> Source material:
start

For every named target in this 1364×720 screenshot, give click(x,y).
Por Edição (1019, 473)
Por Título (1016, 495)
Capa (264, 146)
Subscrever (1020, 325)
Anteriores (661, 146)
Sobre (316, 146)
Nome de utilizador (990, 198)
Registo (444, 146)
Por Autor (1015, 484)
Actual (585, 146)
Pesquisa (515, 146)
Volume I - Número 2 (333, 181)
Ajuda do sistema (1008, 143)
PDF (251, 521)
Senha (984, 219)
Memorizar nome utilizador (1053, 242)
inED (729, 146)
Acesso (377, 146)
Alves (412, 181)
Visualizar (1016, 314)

end
start

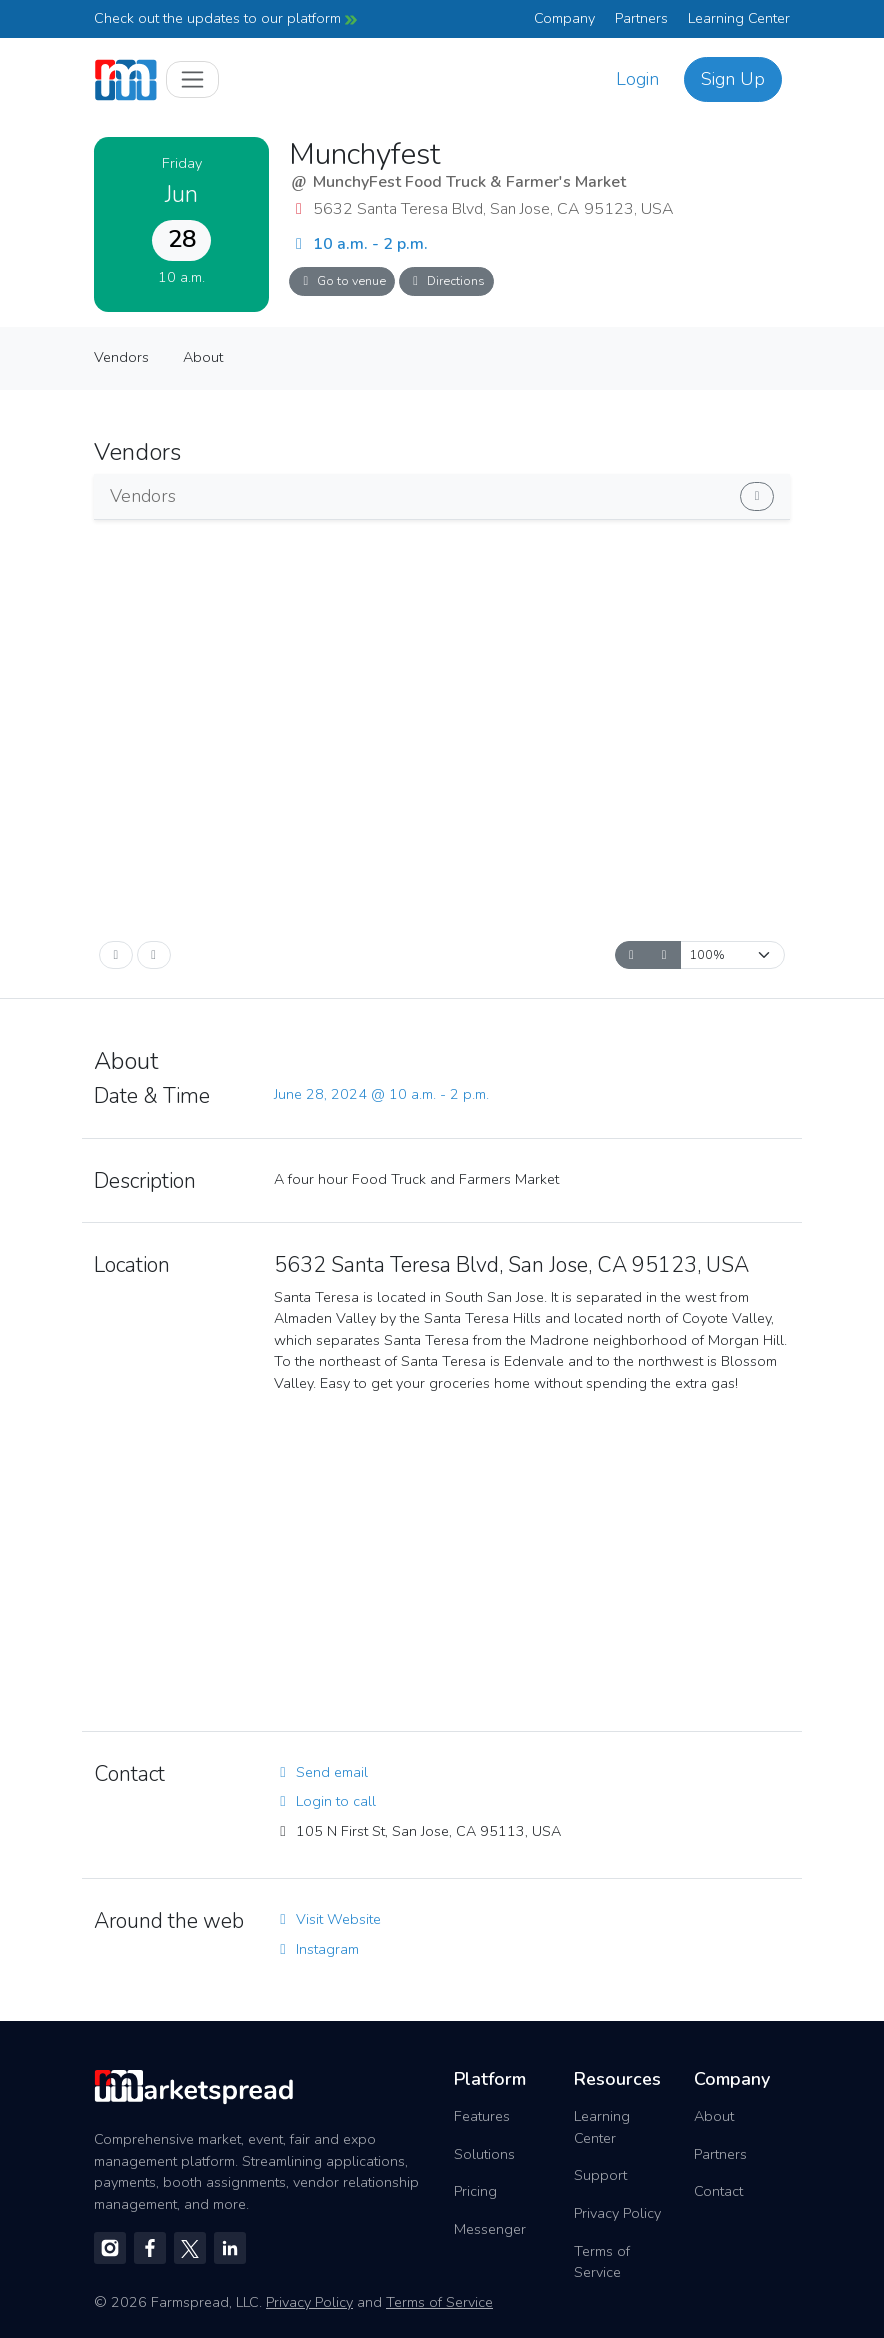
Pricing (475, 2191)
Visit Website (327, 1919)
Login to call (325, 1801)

end
start

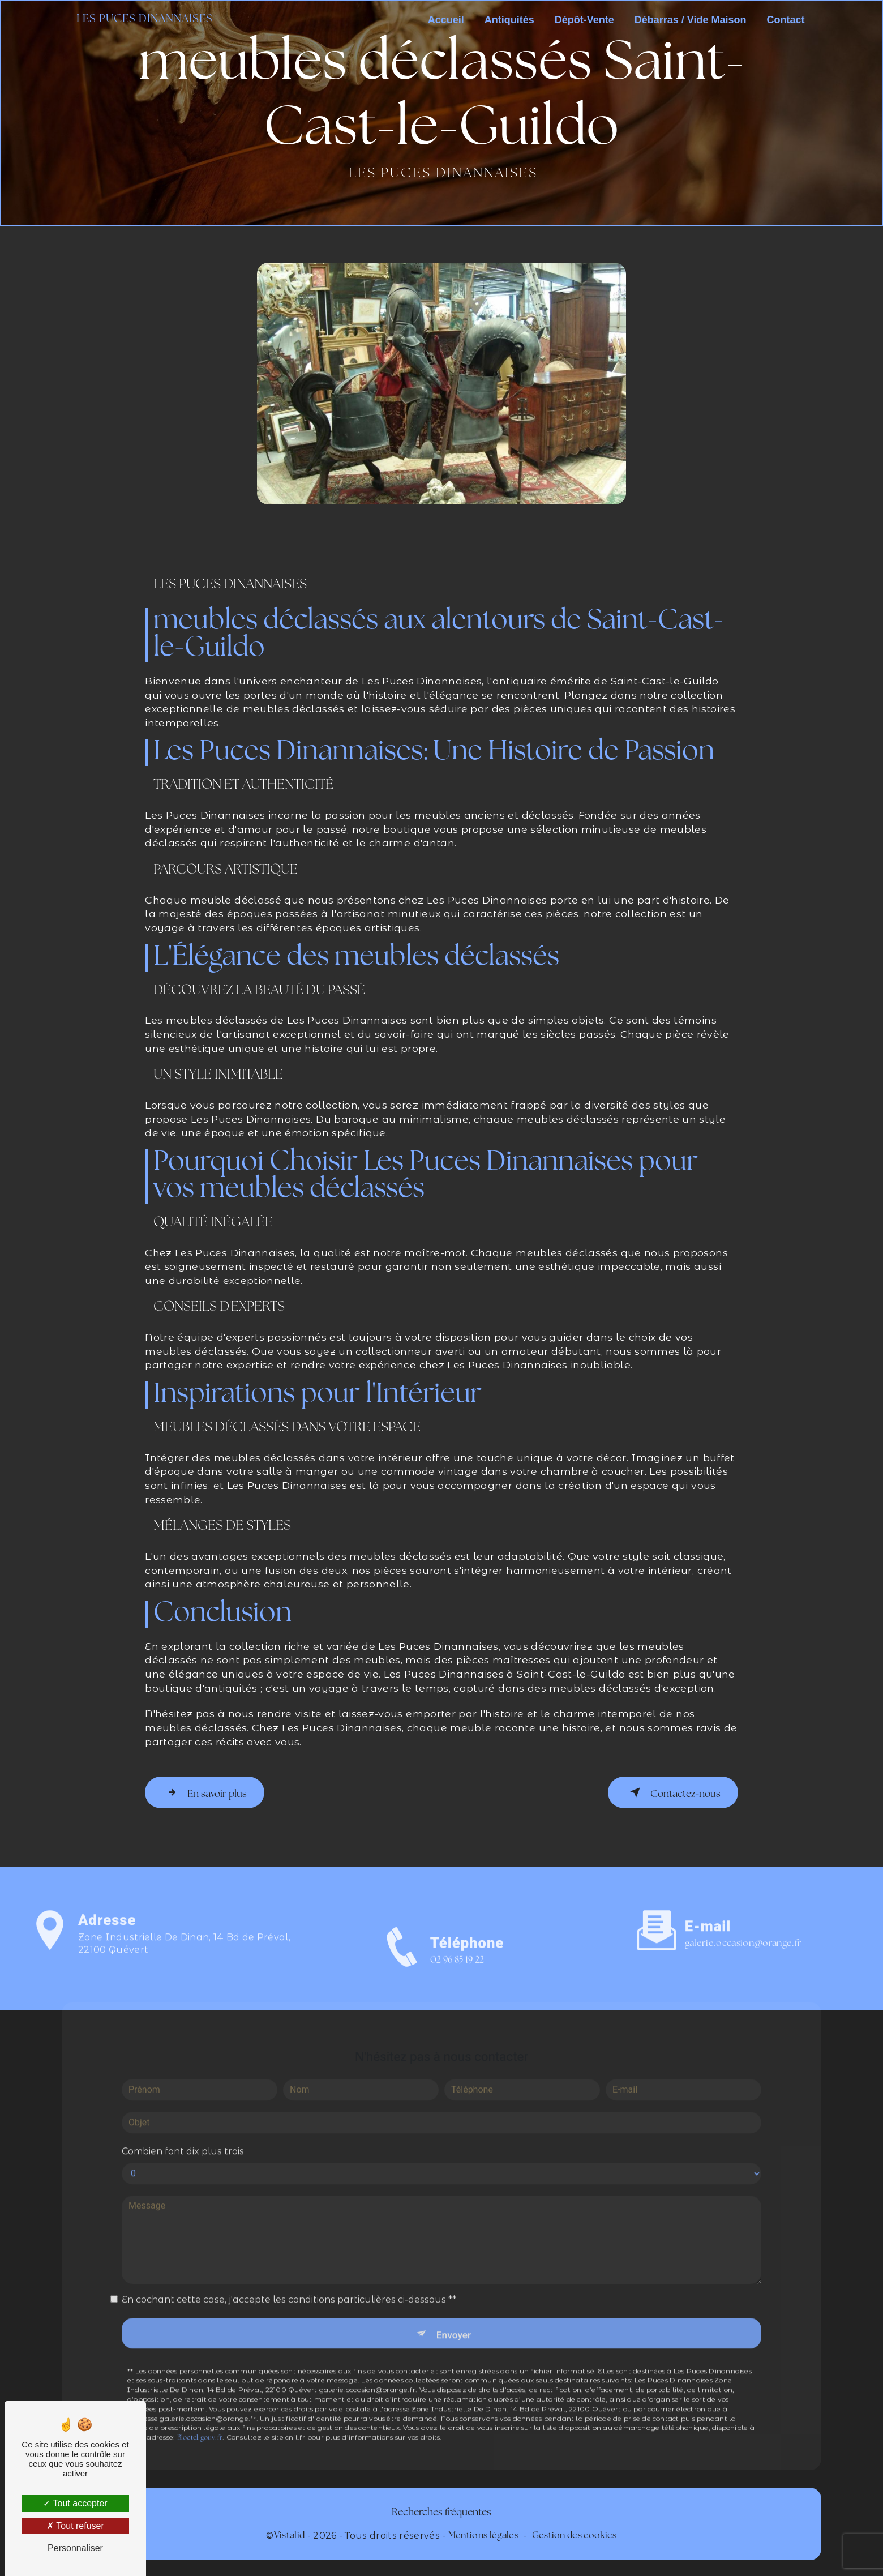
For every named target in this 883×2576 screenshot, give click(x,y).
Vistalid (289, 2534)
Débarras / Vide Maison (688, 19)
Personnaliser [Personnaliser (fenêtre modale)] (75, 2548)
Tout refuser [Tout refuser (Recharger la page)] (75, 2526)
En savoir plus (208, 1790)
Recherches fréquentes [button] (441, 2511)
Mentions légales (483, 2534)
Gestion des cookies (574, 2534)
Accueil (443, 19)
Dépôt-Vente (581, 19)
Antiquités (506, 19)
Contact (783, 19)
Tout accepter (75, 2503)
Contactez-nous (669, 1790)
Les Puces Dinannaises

end

> Requirement:
Can you recast the entries from the line containing "Nome de utilizador (990, 198)" through the line containing "Alves (412, 181)", both included and nothing else, as a Markdown table with the columns Row and Entry, leaving out blank lines?

> Result of the task:
| Row | Entry |
|---|---|
| 1 | Nome de utilizador (990, 198) |
| 2 | Registo (444, 146) |
| 3 | Por Autor (1015, 484) |
| 4 | Actual (585, 146) |
| 5 | Pesquisa (515, 146) |
| 6 | Volume I - Número 2 (333, 181) |
| 7 | Ajuda do sistema (1008, 143) |
| 8 | PDF (251, 521) |
| 9 | Senha (984, 219) |
| 10 | Memorizar nome utilizador (1053, 242) |
| 11 | inED (729, 146) |
| 12 | Acesso (377, 146) |
| 13 | Alves (412, 181) |